[Data entries]
···
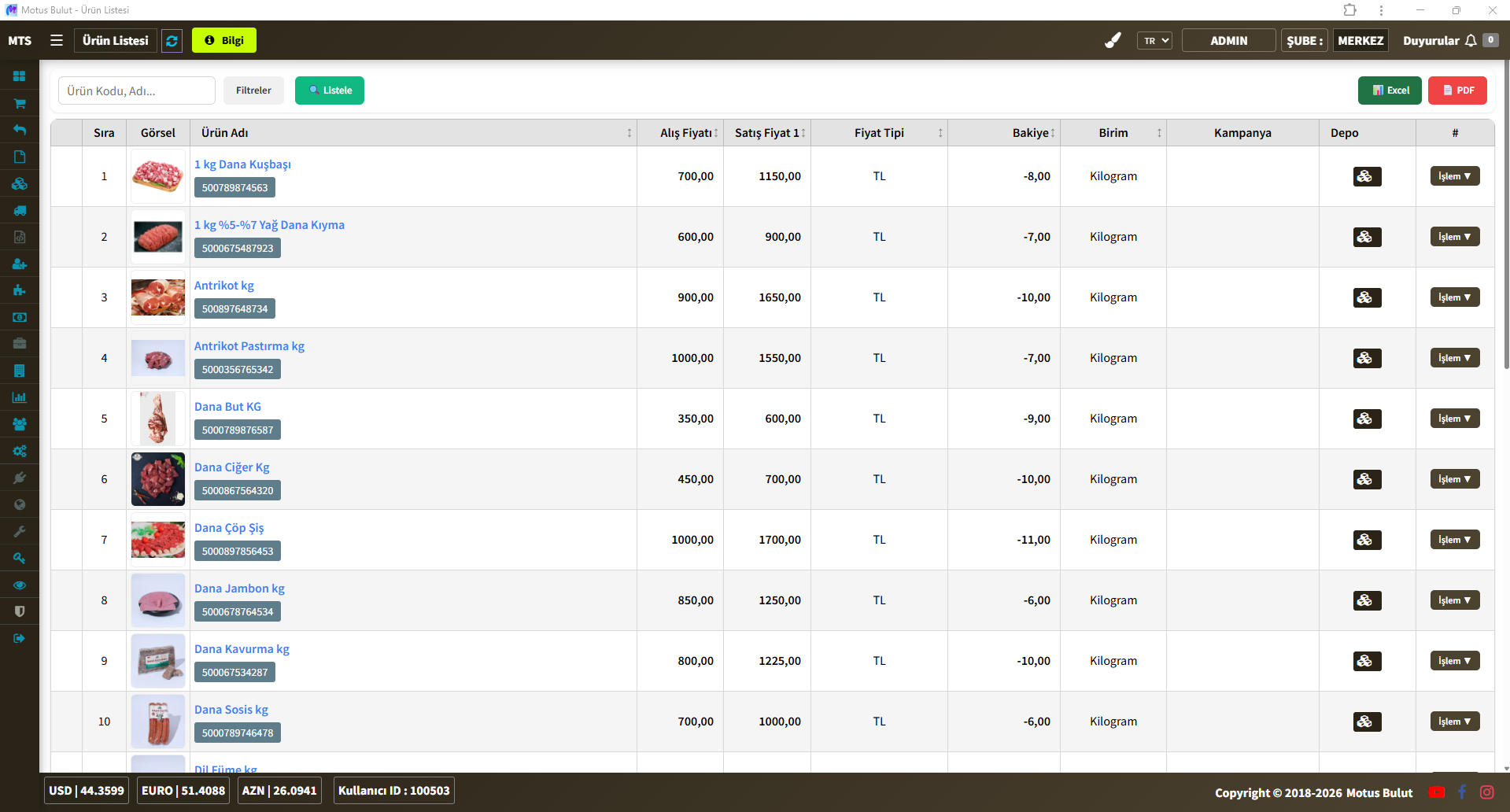Click the Filtreler button
The height and width of the screenshot is (812, 1510).
tap(253, 90)
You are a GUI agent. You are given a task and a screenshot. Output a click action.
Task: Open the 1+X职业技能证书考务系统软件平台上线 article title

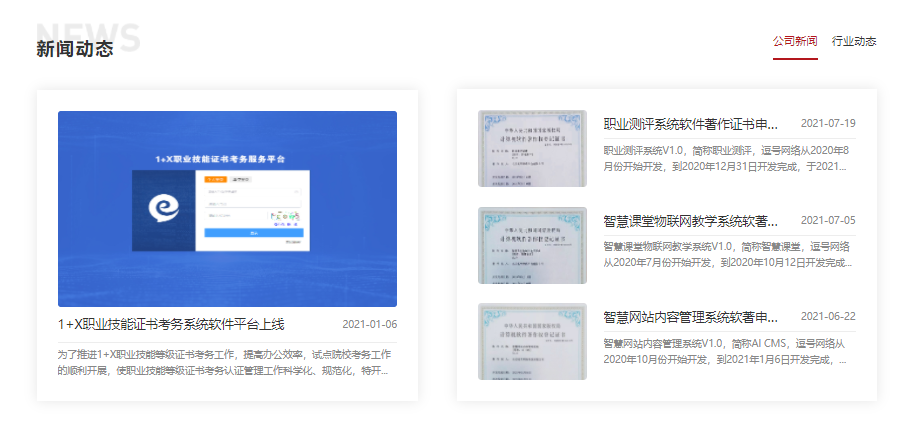click(x=171, y=324)
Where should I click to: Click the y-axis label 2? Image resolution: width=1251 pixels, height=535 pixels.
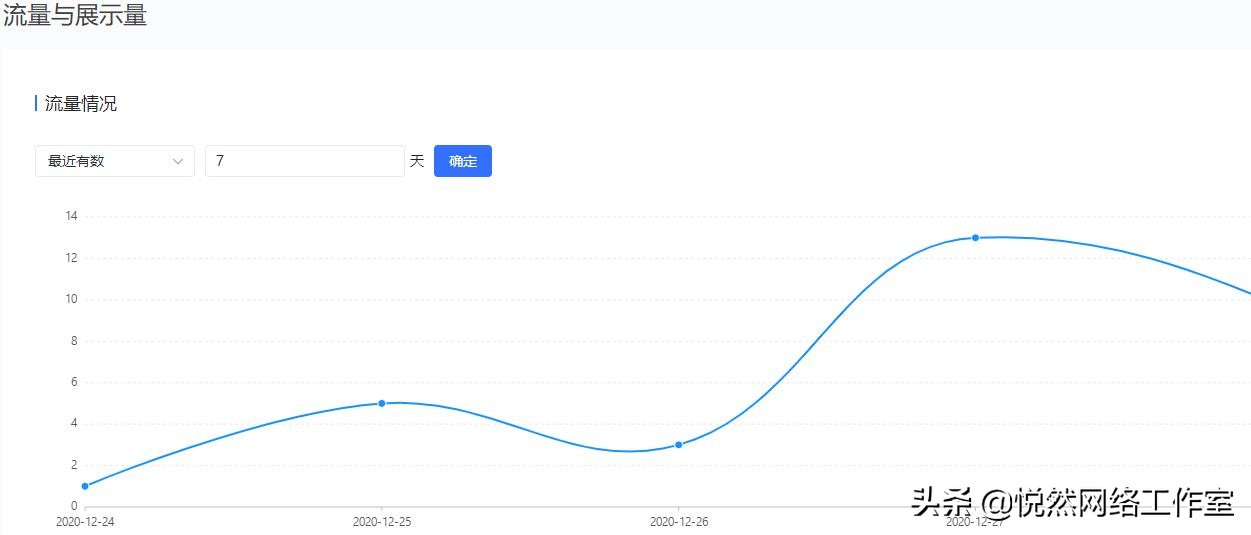coord(73,465)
···
> [WORK INSTRUCTION] Lines starting at the one with "You are a GUI" and ending at the last line of the entries above must be restated word for word, with pictures omitted.

> [TASK OUTPUT]
You are a GUI agent. You are given a task and a screenshot. Output a click action.
Task: Open the 1+X职业技能证书考务系统软件平台上线 article title

click(x=171, y=324)
Where should I click to: Click the y-axis label 2? Image resolution: width=1251 pixels, height=535 pixels.
coord(73,465)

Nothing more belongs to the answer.